The timing of Lent this year feels special to me because it also times up with the final weeks of pregnancy. Baby boy is due at Easter, and while we actually have no clue when he’ll make his appearance, I love the idea of spending these last weeks intentionally fasting something in preparation for this new season.

Approaching this Lent, I’ve felt challenged to give up something intangible. Maybe it’s because I’ve already given up a lot of food while being pregnant… and fasting sweets right now in the third trimester is just not an option. 🙂 But beyond that, I felt like there have been two areas of my life that I need to surrender – hurry and worry. Maybe Lent is just the time to do that, a time to make a conscious effort to lay down those two strongholds.

Hurry – feeling like I have endless preparations to do and plans to make.

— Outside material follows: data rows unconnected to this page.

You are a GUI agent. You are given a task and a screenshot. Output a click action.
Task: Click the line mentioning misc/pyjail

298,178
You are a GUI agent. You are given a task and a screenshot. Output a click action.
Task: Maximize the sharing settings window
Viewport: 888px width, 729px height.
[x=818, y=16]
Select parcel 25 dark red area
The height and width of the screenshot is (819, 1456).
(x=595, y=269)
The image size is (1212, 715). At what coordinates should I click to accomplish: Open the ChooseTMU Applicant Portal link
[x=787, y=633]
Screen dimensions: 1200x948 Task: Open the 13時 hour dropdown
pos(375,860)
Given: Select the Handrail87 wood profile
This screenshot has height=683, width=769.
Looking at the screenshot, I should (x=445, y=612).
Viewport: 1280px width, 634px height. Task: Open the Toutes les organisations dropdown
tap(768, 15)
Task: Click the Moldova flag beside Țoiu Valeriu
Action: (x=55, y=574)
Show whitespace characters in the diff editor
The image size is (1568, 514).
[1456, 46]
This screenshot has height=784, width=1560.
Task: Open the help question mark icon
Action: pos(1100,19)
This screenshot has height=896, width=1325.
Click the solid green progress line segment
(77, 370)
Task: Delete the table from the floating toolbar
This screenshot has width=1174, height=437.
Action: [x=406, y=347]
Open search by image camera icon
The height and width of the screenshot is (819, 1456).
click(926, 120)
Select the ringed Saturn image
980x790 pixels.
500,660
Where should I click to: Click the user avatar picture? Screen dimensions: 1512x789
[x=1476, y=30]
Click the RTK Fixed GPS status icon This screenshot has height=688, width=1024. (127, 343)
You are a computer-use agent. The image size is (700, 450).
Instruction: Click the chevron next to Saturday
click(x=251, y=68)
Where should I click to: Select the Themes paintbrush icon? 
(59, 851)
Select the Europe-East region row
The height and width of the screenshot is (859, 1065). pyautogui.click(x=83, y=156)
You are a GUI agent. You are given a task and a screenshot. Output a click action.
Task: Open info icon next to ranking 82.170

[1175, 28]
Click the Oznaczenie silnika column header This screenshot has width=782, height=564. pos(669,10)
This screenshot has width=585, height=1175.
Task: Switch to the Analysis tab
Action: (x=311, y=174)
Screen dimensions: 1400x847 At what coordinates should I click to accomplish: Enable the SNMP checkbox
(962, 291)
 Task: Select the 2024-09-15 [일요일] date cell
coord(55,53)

Fighting the feeling that I’m running out of time before everything changes. Wanting to finish up well at work and with other obligations while also wanting to enjoy this time and not wish it away. 

Worry – wondering if everything is going to be okay. Feeling uncertain about what the weeks and months ahead are going to hold. Dwelling on the million scenarios that could play out and stressing about hypotheticals. 

These aren’t new struggles for me, and I imagine they’re pretty common for a lot of us, no matter what season you’re in. But I don’t want the hurry and worry to rob me of the joy of this season. Rather, I want to intentionally find ways to lay down the tendency to rush and fill my days to the brim with activity and productivity and to give up the worry that threatens to keep me awake at night with scenarios that may never come to pass. 

One of the ways I want to do that over the next 40 days is by studying and writing about one of my favorite stories in the Bible – the story of Mary and Martha in Luke 10. Because in studying this chapter recently, I’ve realized it’s not a story that condemns people who struggle with hurry and worry. Rather, much like Lent, it’s an invitation to be willing to surrender, to give up and to lay down those habits and natural tendencies for something much better.